音楽好きの入口になった
はっぴいえんどのアルバム
『書きかけの…ことばの岸辺で』(松本 隆、朝日新聞出版)拡大画像表示
そんな時代を一緒に戦ってきた仲間が病に倒れたり退いたりして、いざ自分が70代になってみると、詞を書くという仕事はどんどん難しくなっていく。だけど、試練の場に自分を立たせておかないと老いぼれてしまう。それにやっぱり、創作するのはおもしろいし楽しい。
新しいもの、新しいもの、と追いかけ、ビッグメディアの力が圧倒的だった時代から、新旧関係なく世界中の音楽を手軽に聞くことができる時代、誰もが自由に世界へと発信できる時代に。“勝負”の土俵が激変してみると、改めてわかる。よいものを作っておけば、どんなに時代が変わっても支持される。
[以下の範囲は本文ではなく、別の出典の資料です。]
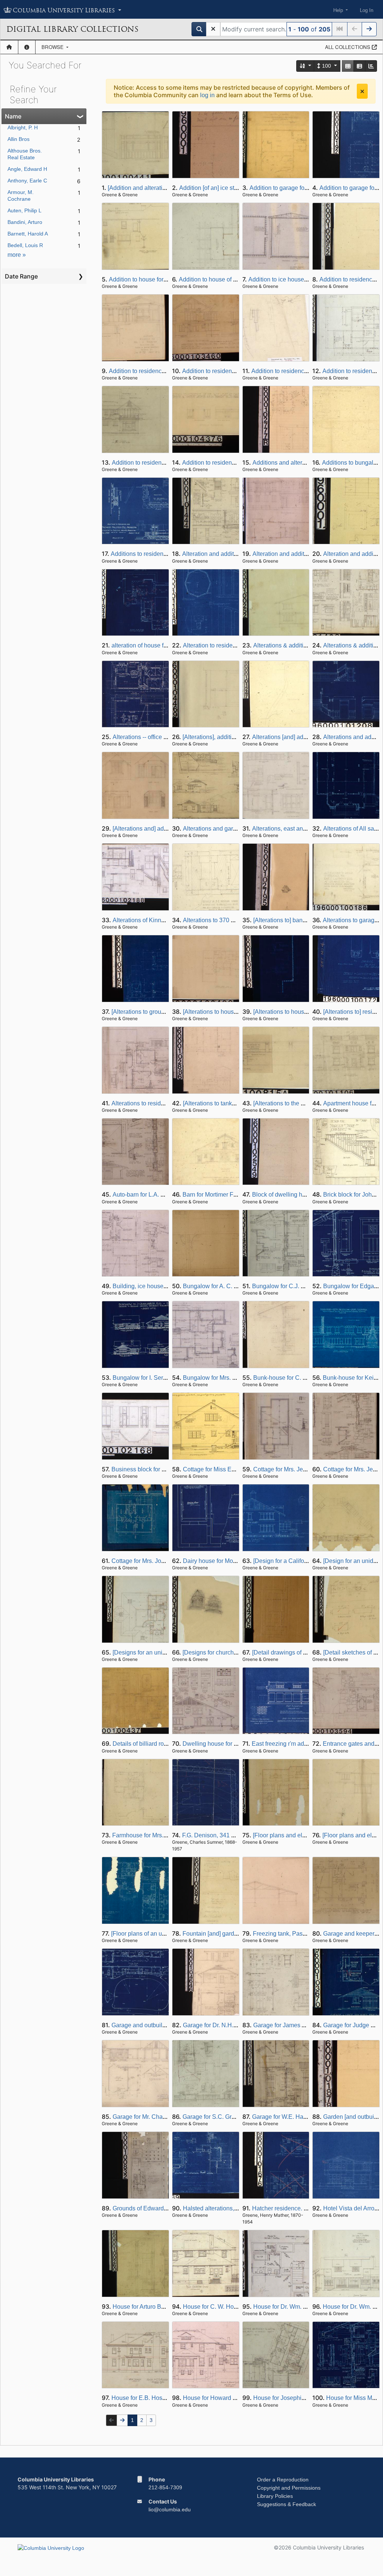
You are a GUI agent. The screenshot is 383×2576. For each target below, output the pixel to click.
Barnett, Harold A (27, 234)
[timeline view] (371, 66)
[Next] (369, 29)
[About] (26, 47)
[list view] (359, 66)
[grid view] (348, 66)
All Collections (348, 46)
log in (207, 95)
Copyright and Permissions (289, 2488)
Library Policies (275, 2496)
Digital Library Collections (72, 29)
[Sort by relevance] (305, 66)
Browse (53, 46)
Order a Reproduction (283, 2480)
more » (16, 255)
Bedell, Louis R (25, 245)
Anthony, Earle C (27, 181)
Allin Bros (18, 139)
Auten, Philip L (24, 210)
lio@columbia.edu (169, 2509)
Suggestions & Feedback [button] (286, 2504)
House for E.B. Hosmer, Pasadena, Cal (163, 2398)
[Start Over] (213, 29)
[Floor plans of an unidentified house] (160, 1933)
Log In (366, 10)
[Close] (362, 91)
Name (13, 116)
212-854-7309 (165, 2487)
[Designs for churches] (212, 1652)
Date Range (21, 276)
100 (327, 66)
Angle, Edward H (27, 169)
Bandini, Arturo (24, 222)
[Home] (9, 47)
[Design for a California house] (293, 1561)
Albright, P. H (22, 127)
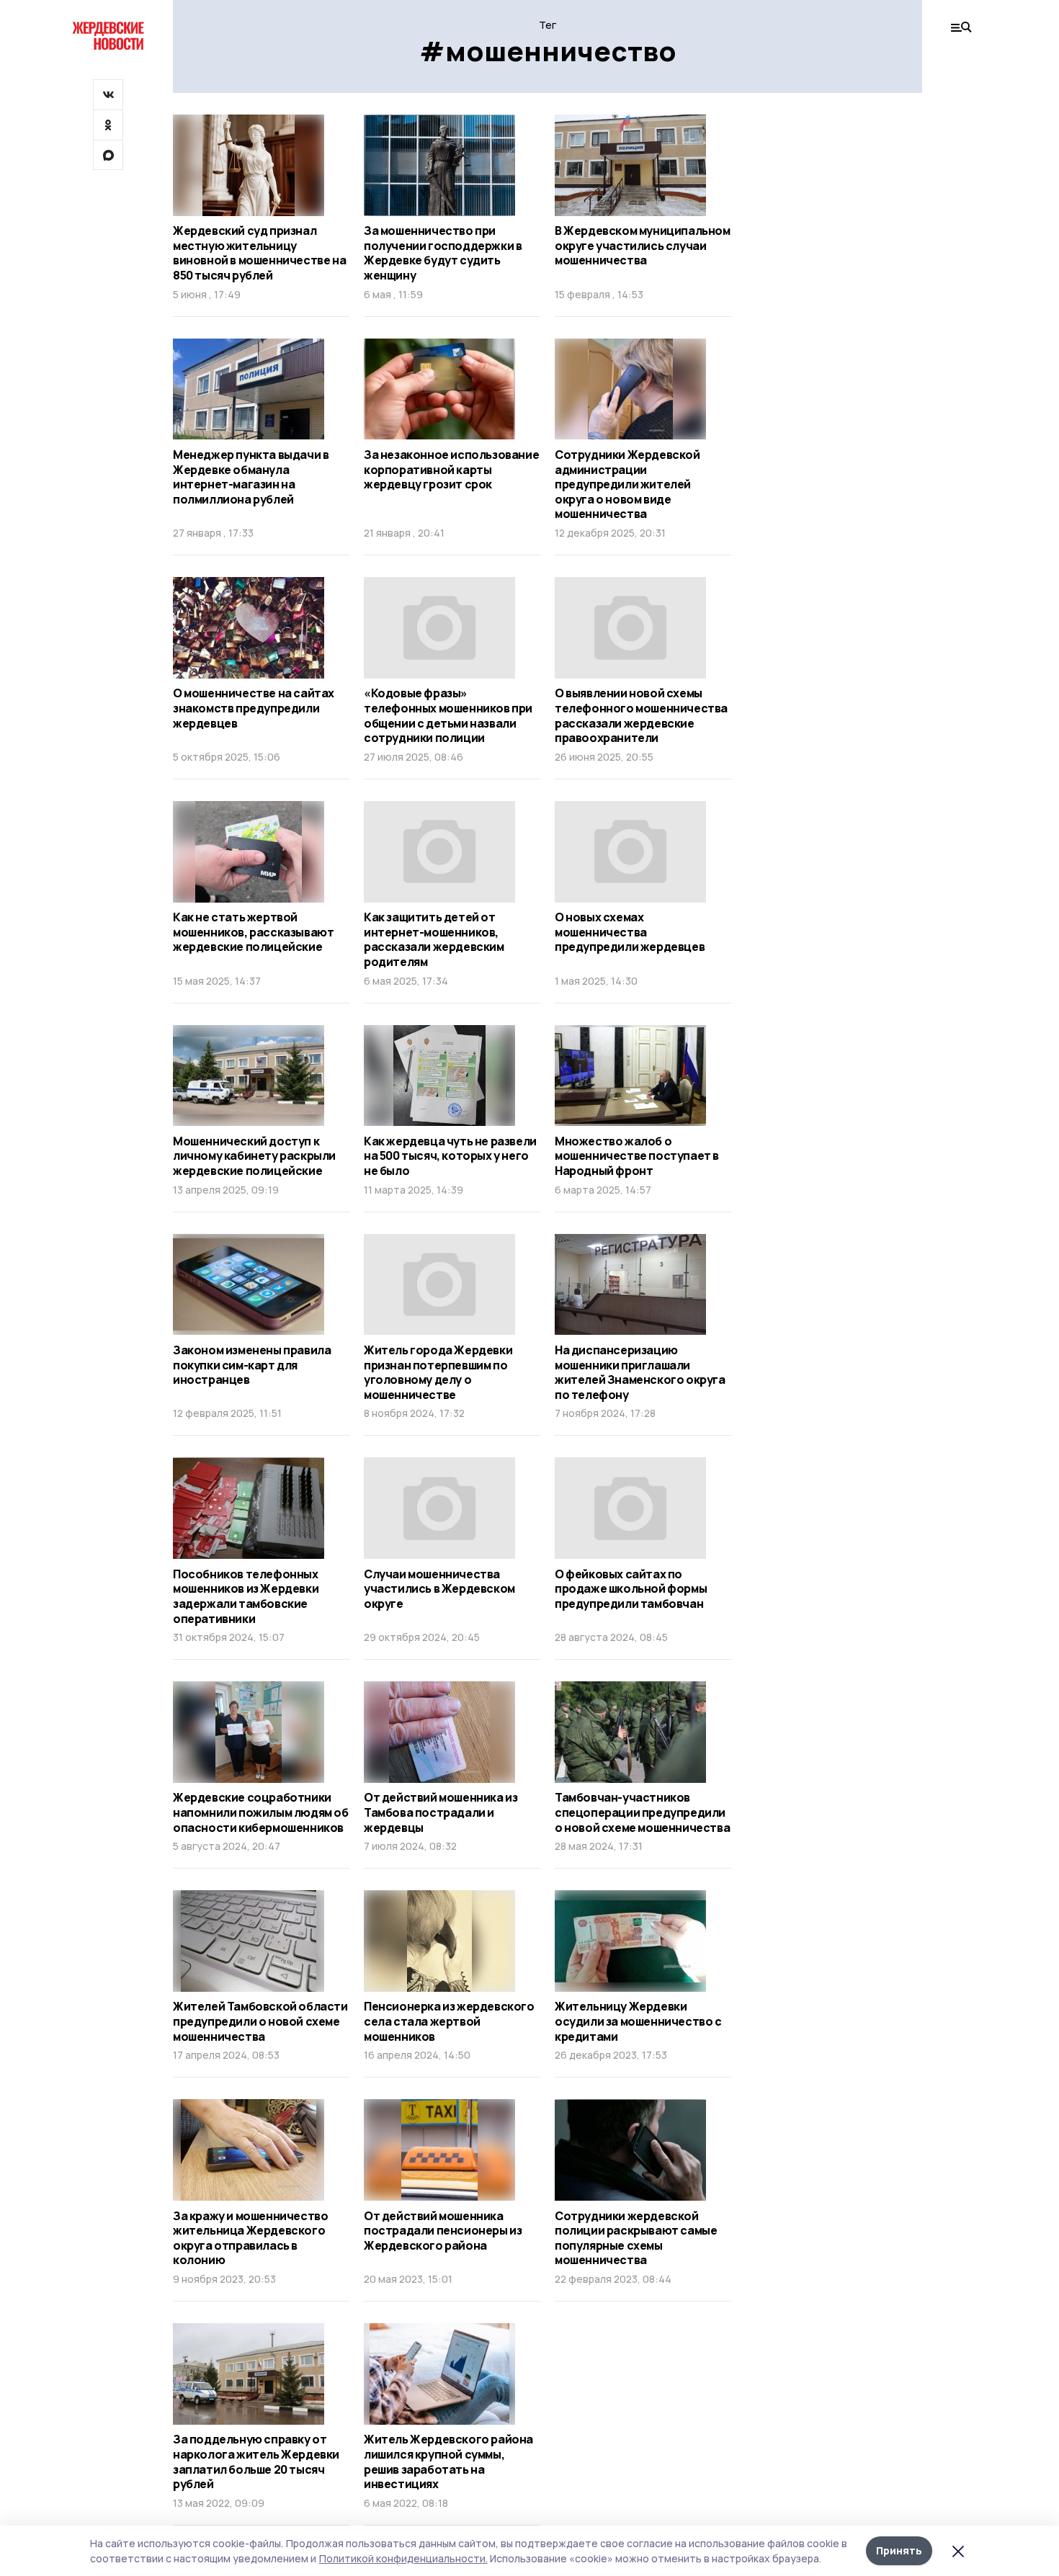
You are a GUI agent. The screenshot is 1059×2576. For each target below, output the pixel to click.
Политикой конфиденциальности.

半世紀ほど前に生まれたはっぴいえんどのアルバムは、音楽好きにとって「入門書 兼 皆伝書」になった。京都で年若い店主がはっぴいえんどの曲から店名を付けた深夜喫茶を営んでいたり、異国から来た留学生が郷愁を共有して輪を広げてくれたりもする。
そんないま、明らかに勢いと力があるのはKポップだ。中学生の孫と「IVE」のメンバーについて盛り上がったりする。歌声がすばらしくて、この人に詞を書いてみたいと思わせる歌い手が、近ごろでは韓国にもいる。